**EXERCISES**:
- A) List every dollar amount given in the opioid treatment article.
- B) Resume the opioid treatment article after its final sentence.

**STUDY TEXT**:
Firefighters to play key role in offering addiction treatment
By FFIC Staff
By FFIC Staff
Dec. 20, Alta., – Albertans in Edmonton struggling with opioid addiction can now visit their local fire station and immediately connect with the newly expanded Virtual Opioid Dependency Program (VODP) to start treatment. The VODP will then conduct an intake assessment and work with the individual to determine the most appropriate medication treatment. This includes gold standard opioid treatment medications like Suboxone and the recently announced Sublocade injection.
Families of substance users can also attend their local fire hall to receive information about family support and be connected with Parents Empowering Parents (PEP) Society. PEP Society is a provincial resource for families struggling with a loved one’s substance use.
This initiative was made possible because Alberta’s government is providing $1.4 million annually to expand and create a low-barrier/harm reduction division of the VODP. This division will do rapid assessment and treatment initiations for those struggling with addiction and opioid use, and will also provide enhanced case management for clients in the community. Total provincial funding for the VODP is now $6.4 million annually.
Thanks to a provincial grant of $100,000, Parents Empowering Parents (PEP) Society was able to create a provincial toll-free line to support families across Alberta. Any family member of someone struggling with addiction can contact Parents Empowering Parents by calling 1-877-991-2737 and connect with a professional on days, evenings and weekends. This toll-free line, however, is not a crisis line. If you are in crisis, please call 911.

**SUPPLIED INFORMATION**:
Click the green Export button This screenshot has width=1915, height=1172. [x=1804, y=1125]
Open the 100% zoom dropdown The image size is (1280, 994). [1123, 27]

**PER-TASK ANSWERS**:
- A) $1.4 million, $6.4 million, $100,000

- B)
Emergency response representatives and community partners were also involved in the development of the Digital Overdose Response System (DORS), a mobile app designed to help protect Albertans from a fatal overdose. The app is currently available in Calgary, Edmonton and surrounding communities.
Alberta’s government is helping Albertans access life-saving addiction and mental health-related prevention, intervention, treatment and recovery resources. A $140-million investment over four years is supporting the addition of more than 8,000 new publicly funded treatment spaces; the elimination of daily user fees for publicly funded residential addiction treatment; a new patient matching tool, Recovery Access Alberta; and services to reduce harm, such as the Digital Overdose Response System (DORS) app, the introduction of a nasal naloxone pilot, expansion of opioid agonist therapy and fully covering the cost of the injectable opioid treatment drug Sublocade.